Les temps changent, comme le chantait Dylan quand il proposait aux nouvelles générations des années 70 de « faire autrement que leurs parents», de briser tous les conditionnements. Cessez de vous agiter, de vouloir devenir des gens bien, des saints…  pourquoi entreprendre un chemin de souffrance qui vous permettra, après de longues années de sacrifice de temps, de plaisir, d’énergie, d’argent, d’y « arriver » ? Les temps changent. Il n’est plus évident de s’engager corps et âme dans la voie austère du disciple, en adoptant avec ferveur le statut d’humble serviteur du maître… Vous savez, l’humble serviteur… Celui qui passe la serpillière sur le parquet, celui qui attend toute la nuit, dans le froid, un geste du maître, celui qui n’a qu’un désir, devenir un bon disciple… puis un maître à son tour, bien sûr.

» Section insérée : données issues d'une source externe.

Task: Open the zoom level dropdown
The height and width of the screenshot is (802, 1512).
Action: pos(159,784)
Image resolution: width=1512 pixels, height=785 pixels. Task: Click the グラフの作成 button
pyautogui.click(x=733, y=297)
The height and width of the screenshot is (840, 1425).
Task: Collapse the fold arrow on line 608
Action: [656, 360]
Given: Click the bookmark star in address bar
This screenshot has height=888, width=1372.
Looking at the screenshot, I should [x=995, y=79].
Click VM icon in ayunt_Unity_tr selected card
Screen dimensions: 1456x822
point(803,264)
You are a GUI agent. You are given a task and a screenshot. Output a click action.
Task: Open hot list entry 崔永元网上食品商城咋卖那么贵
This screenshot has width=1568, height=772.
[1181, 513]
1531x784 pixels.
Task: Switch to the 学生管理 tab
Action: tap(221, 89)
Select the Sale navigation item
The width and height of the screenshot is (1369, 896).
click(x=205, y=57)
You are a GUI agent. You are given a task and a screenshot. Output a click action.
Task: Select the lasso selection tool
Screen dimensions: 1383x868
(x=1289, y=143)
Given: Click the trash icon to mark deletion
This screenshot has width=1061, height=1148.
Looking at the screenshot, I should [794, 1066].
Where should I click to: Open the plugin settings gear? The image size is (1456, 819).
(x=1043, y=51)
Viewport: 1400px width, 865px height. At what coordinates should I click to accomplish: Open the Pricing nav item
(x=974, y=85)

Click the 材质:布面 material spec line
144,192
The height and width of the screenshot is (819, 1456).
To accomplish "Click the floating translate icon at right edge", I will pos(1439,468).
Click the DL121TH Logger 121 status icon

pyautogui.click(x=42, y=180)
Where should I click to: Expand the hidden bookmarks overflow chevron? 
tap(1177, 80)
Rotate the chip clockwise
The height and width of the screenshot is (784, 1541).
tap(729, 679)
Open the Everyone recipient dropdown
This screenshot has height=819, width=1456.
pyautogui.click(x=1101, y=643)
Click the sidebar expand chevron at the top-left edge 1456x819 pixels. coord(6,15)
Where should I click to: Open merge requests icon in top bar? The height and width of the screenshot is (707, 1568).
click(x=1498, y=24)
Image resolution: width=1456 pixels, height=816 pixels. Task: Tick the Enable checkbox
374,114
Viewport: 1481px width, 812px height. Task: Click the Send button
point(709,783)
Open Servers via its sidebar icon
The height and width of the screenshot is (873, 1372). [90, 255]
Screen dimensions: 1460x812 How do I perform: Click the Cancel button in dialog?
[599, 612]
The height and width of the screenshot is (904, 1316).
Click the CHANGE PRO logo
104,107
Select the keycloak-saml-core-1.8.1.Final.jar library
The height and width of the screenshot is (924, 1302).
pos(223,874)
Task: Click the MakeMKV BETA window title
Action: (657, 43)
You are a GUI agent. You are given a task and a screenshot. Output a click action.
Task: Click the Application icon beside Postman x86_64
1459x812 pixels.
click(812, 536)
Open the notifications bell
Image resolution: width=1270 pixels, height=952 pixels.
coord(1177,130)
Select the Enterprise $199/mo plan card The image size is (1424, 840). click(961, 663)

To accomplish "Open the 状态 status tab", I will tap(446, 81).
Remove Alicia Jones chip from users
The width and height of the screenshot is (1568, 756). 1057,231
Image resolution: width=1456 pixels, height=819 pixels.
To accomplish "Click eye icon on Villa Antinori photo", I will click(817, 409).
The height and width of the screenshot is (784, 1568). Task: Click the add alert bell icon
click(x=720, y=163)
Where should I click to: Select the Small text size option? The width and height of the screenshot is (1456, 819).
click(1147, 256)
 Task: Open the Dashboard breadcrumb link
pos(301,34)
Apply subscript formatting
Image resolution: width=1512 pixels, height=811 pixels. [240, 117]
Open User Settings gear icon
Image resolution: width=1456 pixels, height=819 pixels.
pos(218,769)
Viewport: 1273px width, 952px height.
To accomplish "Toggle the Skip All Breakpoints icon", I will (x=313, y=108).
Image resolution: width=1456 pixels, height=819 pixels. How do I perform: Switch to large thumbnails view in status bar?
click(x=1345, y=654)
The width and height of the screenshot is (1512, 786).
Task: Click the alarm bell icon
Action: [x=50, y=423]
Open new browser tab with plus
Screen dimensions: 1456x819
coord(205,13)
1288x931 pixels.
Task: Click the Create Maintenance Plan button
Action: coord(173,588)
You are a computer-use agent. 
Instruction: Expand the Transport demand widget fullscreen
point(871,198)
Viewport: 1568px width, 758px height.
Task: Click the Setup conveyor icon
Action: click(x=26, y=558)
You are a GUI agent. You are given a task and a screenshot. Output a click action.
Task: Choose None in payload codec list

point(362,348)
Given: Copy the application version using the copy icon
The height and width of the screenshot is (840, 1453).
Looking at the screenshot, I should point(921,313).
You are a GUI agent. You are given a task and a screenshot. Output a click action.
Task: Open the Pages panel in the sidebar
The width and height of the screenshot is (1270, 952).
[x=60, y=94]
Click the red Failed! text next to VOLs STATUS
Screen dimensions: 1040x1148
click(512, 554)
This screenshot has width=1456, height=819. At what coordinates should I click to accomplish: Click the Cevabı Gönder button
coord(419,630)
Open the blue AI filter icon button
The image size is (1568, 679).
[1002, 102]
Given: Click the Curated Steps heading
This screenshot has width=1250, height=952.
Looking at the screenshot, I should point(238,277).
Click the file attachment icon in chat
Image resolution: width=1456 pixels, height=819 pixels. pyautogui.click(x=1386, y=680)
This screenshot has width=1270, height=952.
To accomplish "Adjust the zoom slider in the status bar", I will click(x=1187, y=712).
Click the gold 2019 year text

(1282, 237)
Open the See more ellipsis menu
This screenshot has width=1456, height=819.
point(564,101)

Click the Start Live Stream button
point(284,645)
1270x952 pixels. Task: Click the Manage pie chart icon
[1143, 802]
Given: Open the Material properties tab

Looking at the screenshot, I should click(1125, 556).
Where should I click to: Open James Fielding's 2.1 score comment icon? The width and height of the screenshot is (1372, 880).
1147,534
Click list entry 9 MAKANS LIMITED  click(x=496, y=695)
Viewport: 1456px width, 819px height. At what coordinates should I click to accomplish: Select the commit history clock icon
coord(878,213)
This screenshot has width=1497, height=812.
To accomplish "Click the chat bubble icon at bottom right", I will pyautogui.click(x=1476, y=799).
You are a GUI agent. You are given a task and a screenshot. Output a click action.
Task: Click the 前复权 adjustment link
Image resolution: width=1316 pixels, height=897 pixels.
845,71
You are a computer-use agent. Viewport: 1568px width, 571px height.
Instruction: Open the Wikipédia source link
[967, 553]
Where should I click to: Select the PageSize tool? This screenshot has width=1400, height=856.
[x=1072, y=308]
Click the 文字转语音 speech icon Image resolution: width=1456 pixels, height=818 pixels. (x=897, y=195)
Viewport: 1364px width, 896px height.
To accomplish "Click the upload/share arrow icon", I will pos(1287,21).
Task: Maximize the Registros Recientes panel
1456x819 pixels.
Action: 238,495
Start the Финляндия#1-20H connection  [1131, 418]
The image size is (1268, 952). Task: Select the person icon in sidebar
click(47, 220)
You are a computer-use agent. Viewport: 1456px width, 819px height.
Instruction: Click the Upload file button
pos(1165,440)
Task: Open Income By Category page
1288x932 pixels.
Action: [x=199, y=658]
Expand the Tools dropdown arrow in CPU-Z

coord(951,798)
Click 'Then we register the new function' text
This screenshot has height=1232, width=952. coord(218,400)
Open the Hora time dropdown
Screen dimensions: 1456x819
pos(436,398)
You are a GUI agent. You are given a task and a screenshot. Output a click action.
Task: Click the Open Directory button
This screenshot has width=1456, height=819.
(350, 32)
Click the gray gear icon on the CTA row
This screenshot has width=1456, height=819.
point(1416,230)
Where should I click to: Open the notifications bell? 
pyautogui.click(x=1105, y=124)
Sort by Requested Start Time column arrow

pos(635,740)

Krisnamurti adolescent a écrit, sous le nom d’Alcyone, « Aux pieds du maître ». Il connaissait bien le sujet, comme beaucoup de personnes engagées dans des voies spirituelles ou dans les arts martiaux d’asie. J’en étais, et c’est d’ailleurs avec « Aux pieds du maître » que je fis ma première rencontre avec Jiddhu Krisnamurti. J’avais quinze ans. C’est plus jeune encore qu’il avait été embrigadé par une secte théosophique qui voyait en lui « la nouvelle lumière de l’humanité ». Enfant, adolescent, puis jeune homme, il a été soumis à de terribles pressions. Comment réagiriez-vous, vous, si l’on vous avait élevé, depuis l’enfance, en vous considérant comme « le sauveur de l’humanité », comme l’incarnation du nouveau messie ?

En brisant l’image messianique dans laquelle on l’avait enfermé, en se libérant de ce terrible conditionnement, Krishnamurti a montré sa véritable puissance : il a choisi d’être et de rester un homme simple. Pourtant, fidèle à son Dharma, sa destinée, et observant lucidement ce qui se passait en cet automne 1929, il a finalement accompli son destin d’éveilleur, de porteur de lumière ; bien qu’il ne l’ai pas voulu, ne l’ai pas choisi. Il l’a fait à sa manière, en lâchant prise avec le pouvoir. Face aux milliers de fidèles qui voyaient en lui l’élu, il a fait ce que nécessitait la situation du moment. Tout au long de sa vie (il est mort en 1986 à l’âge de 90 ans), il s’est placé à nos côtés pour nous écouter et pour nous inviter à nous écouter nous-mêmes ; pour nous montrer la vérité. Succédant à la parole de Bouddha : « Sois toi-même ton propre porte-flambeau », Krishnamurti dira : « Nous devons être notre propre maître et notre propre élève. Nous devons nous changer nous-mêmes et donc apprendre à nous observer et à nous connaître ».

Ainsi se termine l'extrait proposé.